Jakri (40), warga Desa Teluk, Kecamatan Labuan, juga sepakat dengan rencana relokasi. Ia merasa khawatir jika tsunami terjadi kembali. Rumahnya hanya berjarak 200 meter dari garis pantai “Saya setuju saja, asalkan rumah yang disediakan sudah siap ditinggali dan lokasinya aman,”kata Jakri.
Murtapiyah (28), warga Desa Carita, Kecamatan Carita, juga bersedia direlokasi. Walaupun rumahnya yang berada di jarak 200 meter dari laut tidak rusak diterjang tsunami, ia berharap bisa pindah untuk menghindari bencana serupa.
Berdasarkan data terakhir posko penanggulangan bencana tsunami Selat Sunda di Banten hingga Kamis sore, jumlah korban tewas akibat bencana Selat Sunda di Banten sebanyak 306 jiwa. Selain itu, bencana tersebut menyebabkan 32.538 orang mengungsi dan 757 terluka baik itu di Pandeglang maupun Serang.
Penanganan trauma
Memasuki hari keenam pascabencana tsunami, tindakan pemulihan trauma (trauma healing) dinilai sangat dibutuhkan oleh penyintas bencana tsunami Selat Sunda. Sebab, sebagian besar masyarakat masih trauma dengan bencana tsunami.
Camat Carita Suntama mengatakan, selain menjadi korban tsunami secara langsung, sejumlah penduduk wilayah itu juga menjadi korban secara tidak langsung. Sebanyak 4.020 penduduk yang tinggal di pantai saat ini mengungsi di 13 posko pengungsian yang tersebar di enam desa. “Sebagian besar penduduk Carita trauma terhadap tsunami karena rumah mereka sangat dekat dengan laut,” kata Suntama.

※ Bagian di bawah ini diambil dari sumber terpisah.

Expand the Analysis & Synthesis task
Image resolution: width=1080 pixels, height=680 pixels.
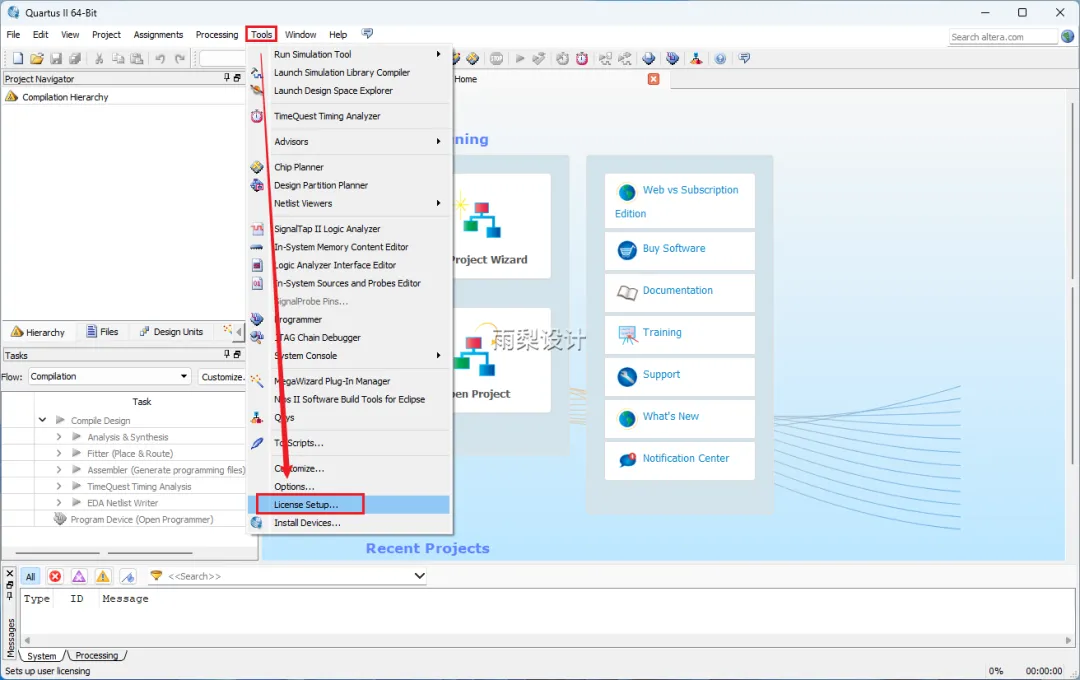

Meski tidak semua warga menderita luka fisik dan materiil karena rumahnya hancur, mereka cenderung takut untuk kembali ke rumah masing-masing. Oleh karena itu, kata dia, warga membutuhkan pemulihan trauma secepatnya. “Akan tetapi, hingga saat ini belum ada bantuan untuk pemulihan kondisi psikologis mereka,” ujar Suntama.
Trauma tersebut dirasakan betul oleh Eneng Bakriyah (32), warga Desa Carita, Kecamatan Carita. Rumahnya berada tepat di sebelah Mutiara Carita Cottage, yang jaraknya sekitar 200 meter dari laut. Sudah sejak Sabtu (22/12/2018) malam ia mengungsi ke Desa Tembong, Kecamatan Carita, untuk berlindung dari tsunami.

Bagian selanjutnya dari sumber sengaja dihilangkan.